● **Recorded information**
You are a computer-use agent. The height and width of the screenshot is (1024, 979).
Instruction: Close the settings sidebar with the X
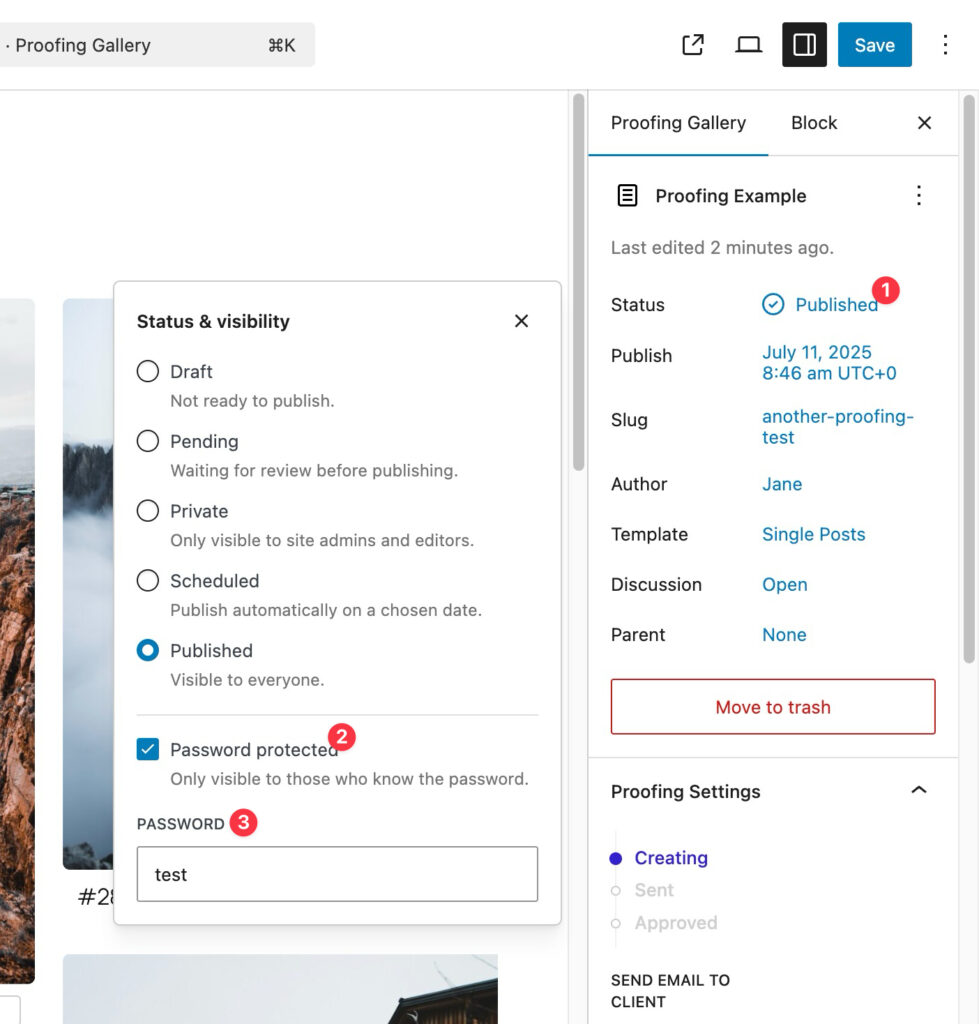point(924,123)
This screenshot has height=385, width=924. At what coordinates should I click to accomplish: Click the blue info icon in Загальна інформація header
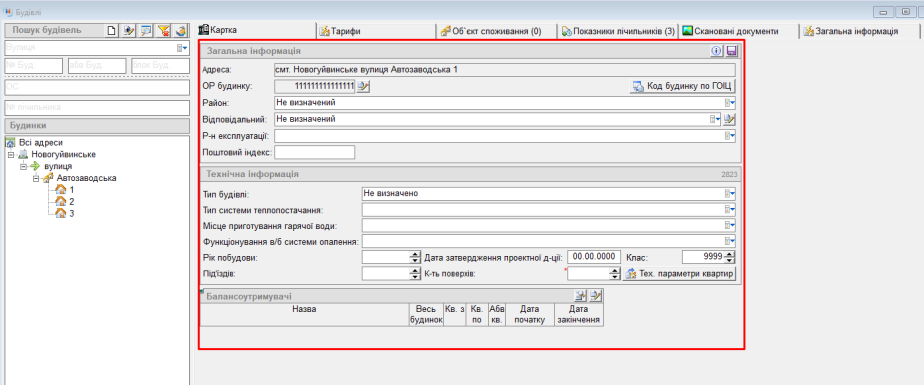click(717, 51)
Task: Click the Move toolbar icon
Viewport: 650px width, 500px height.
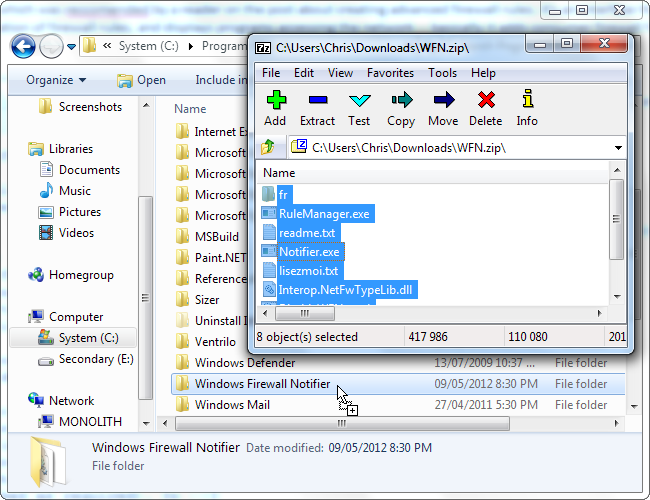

● **What is required**
Extract every line of text from the records above, word for word and in order. Leave out the pictures.

● **Exercise result**
You are a computer-use agent. The height and width of the screenshot is (1024, 979).
Instruction: Close the settings sidebar with the X
point(924,123)
This screenshot has height=385, width=924. At what coordinates should I click to accomplish: Click the blue info icon in Загальна інформація header
click(717, 51)
Task: Click the Move toolbar icon
Viewport: 650px width, 500px height.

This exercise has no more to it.